Aim of the task —
Pictures are to be left out; otherwise, copy exactly the lines from the line containing "Where should I click to: Select" through the end of the data.

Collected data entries
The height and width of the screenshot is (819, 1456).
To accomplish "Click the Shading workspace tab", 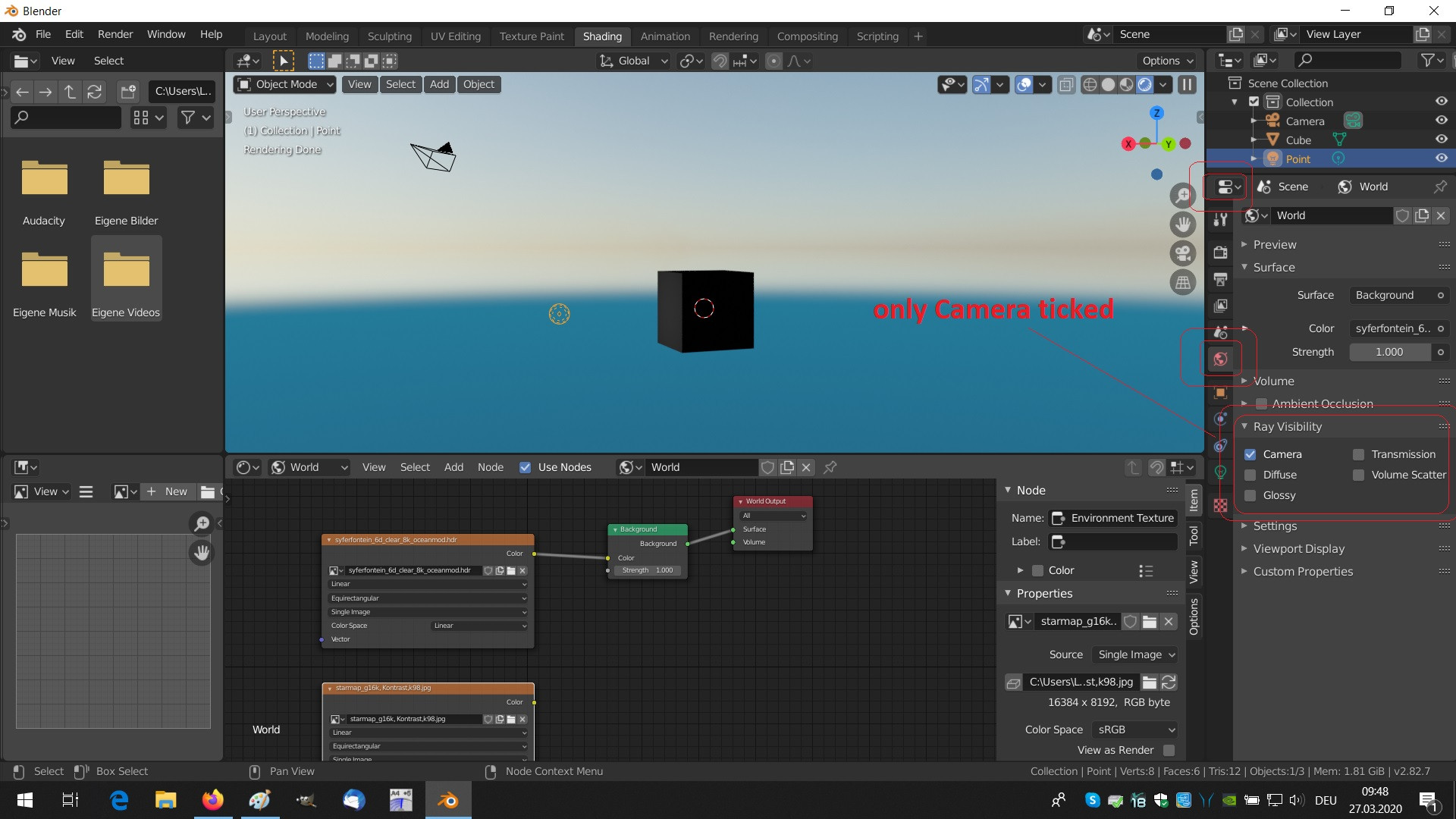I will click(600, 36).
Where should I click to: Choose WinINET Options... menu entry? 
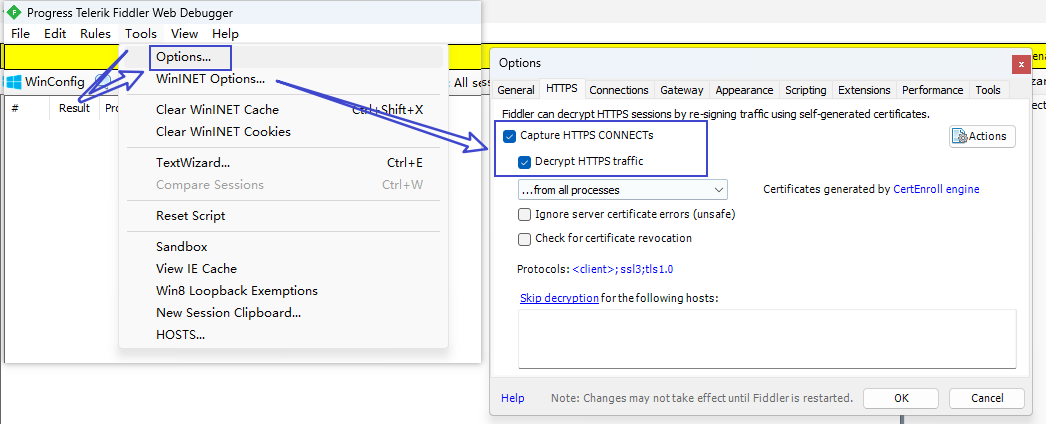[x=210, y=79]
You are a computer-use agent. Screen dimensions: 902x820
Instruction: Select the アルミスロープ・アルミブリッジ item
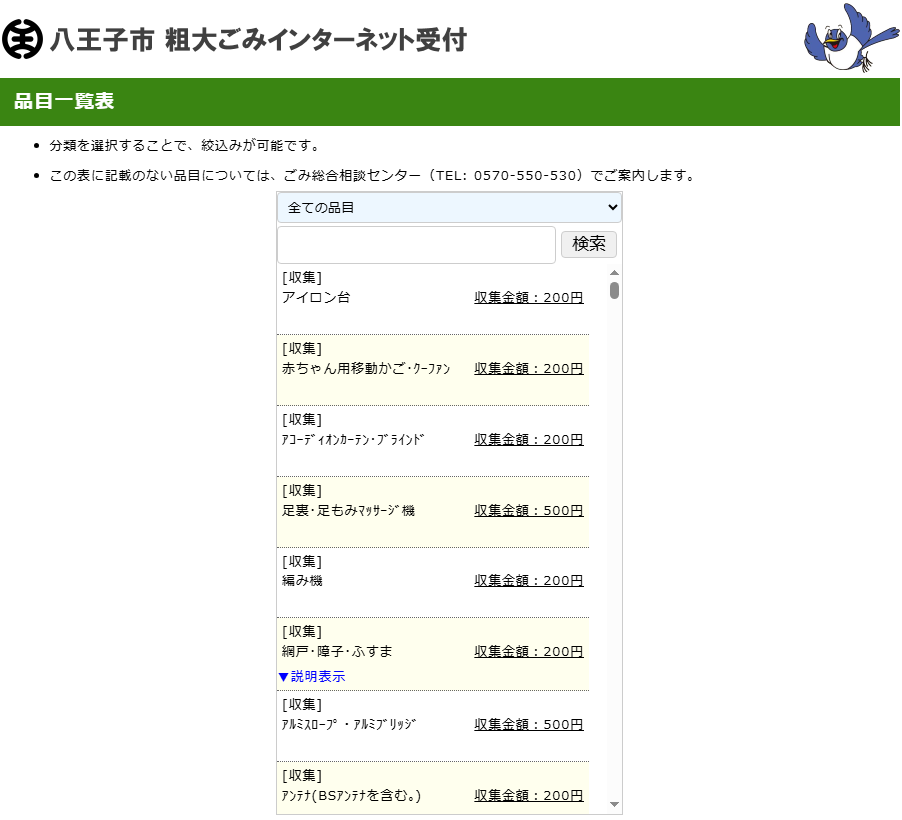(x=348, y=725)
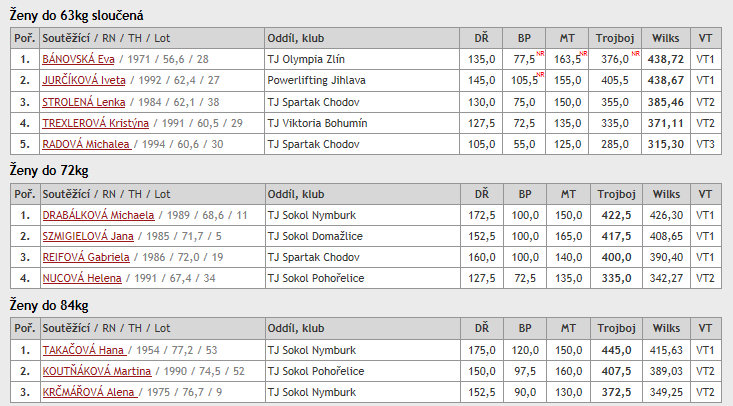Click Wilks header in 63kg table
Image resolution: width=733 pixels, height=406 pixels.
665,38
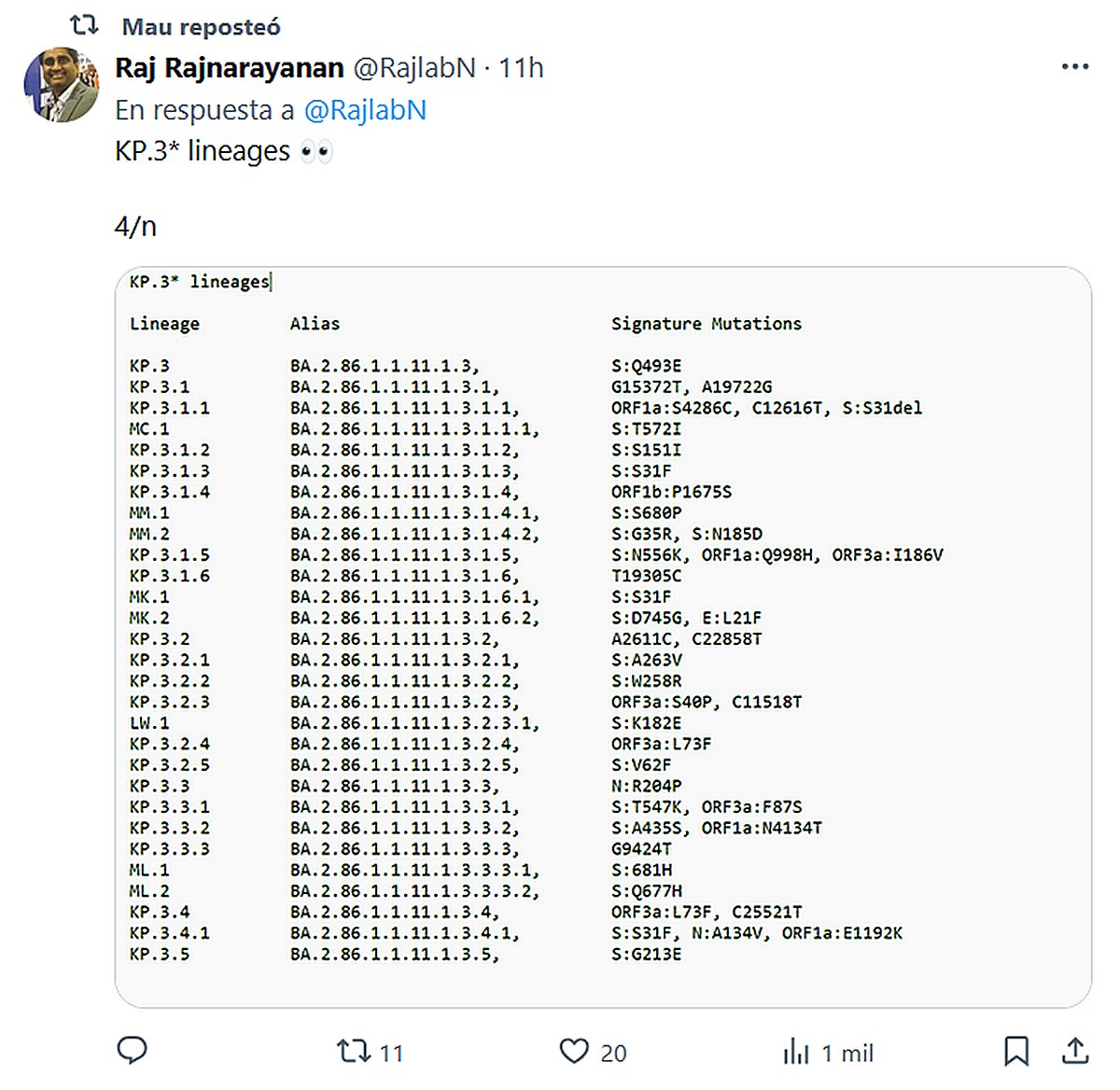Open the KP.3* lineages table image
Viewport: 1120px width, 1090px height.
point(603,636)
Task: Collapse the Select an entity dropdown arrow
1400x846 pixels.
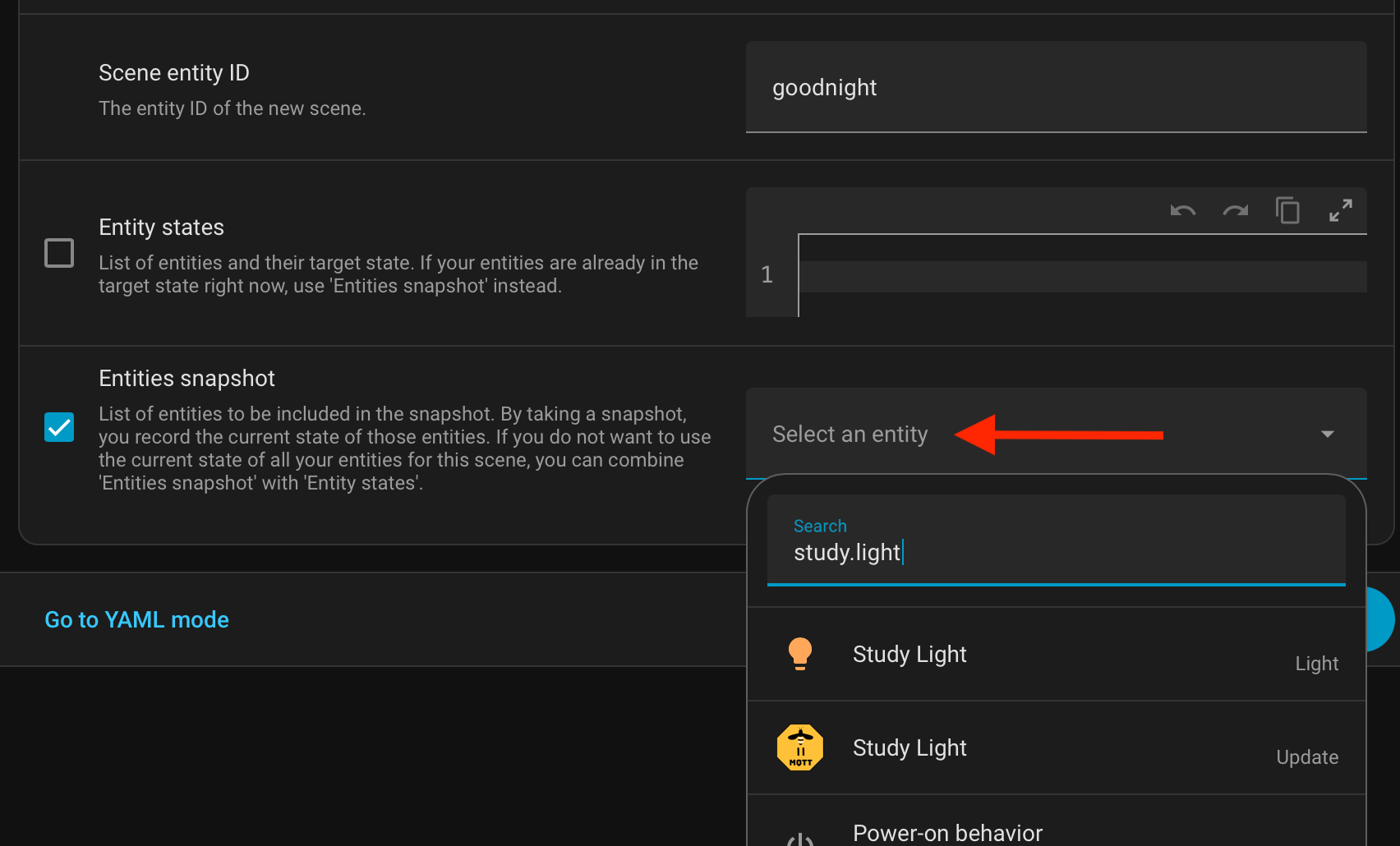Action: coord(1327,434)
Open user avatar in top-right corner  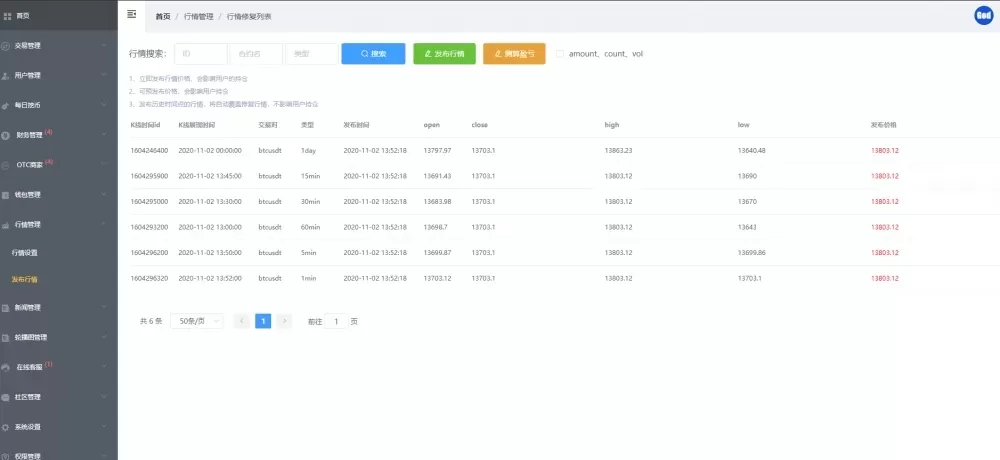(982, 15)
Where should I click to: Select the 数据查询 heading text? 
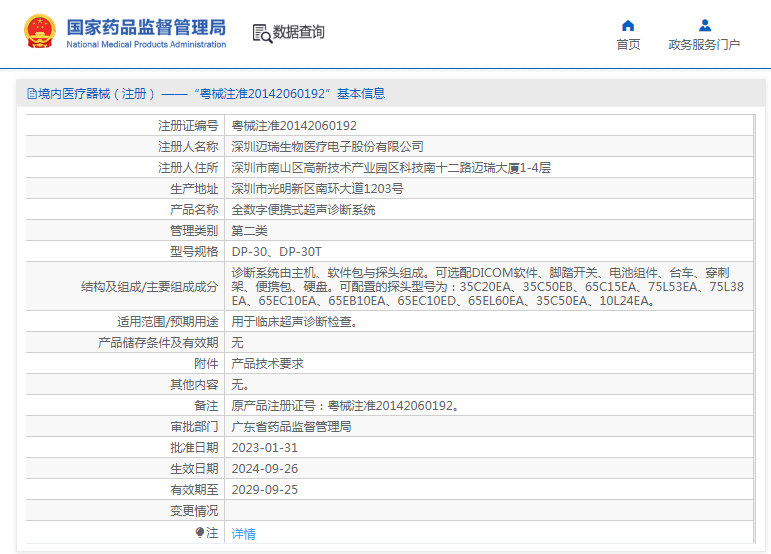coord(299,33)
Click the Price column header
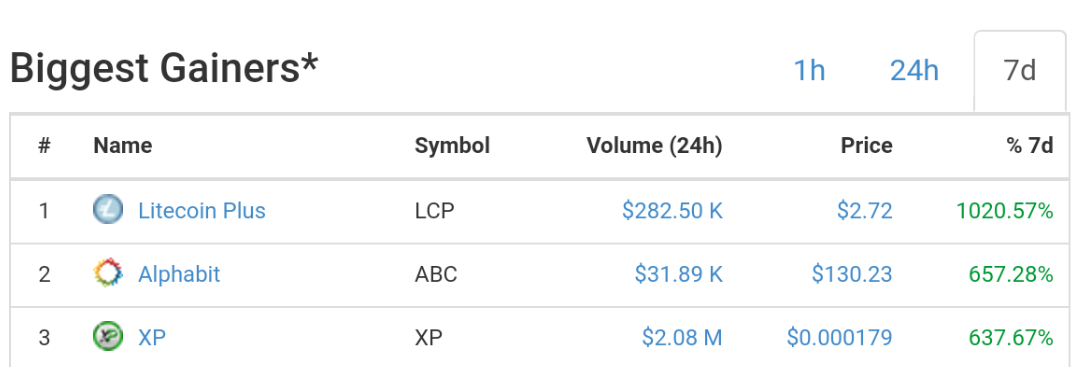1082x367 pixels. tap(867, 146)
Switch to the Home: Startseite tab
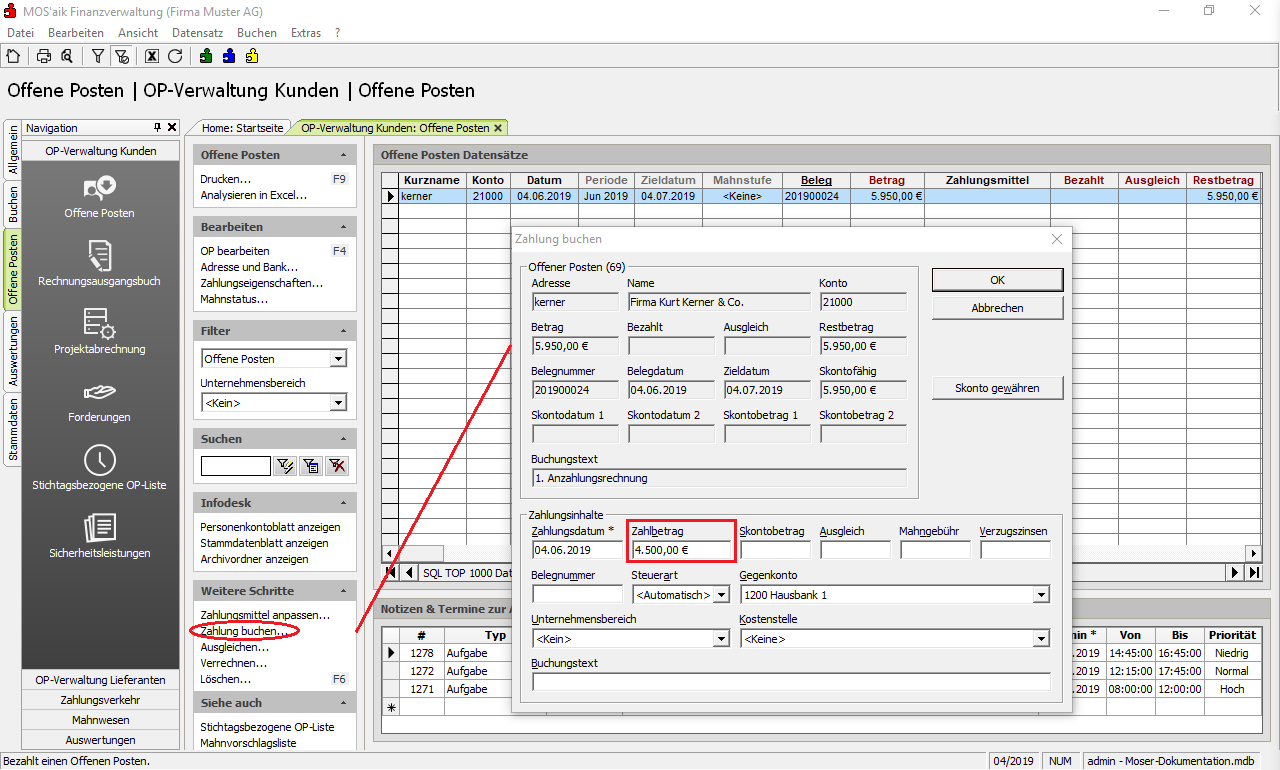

Expected output —
Where should I click to: Select the 数据查询 heading text? 
coord(299,33)
Click the Price column header
1082x367 pixels. tap(867, 146)
Switch to the Home: Startseite tab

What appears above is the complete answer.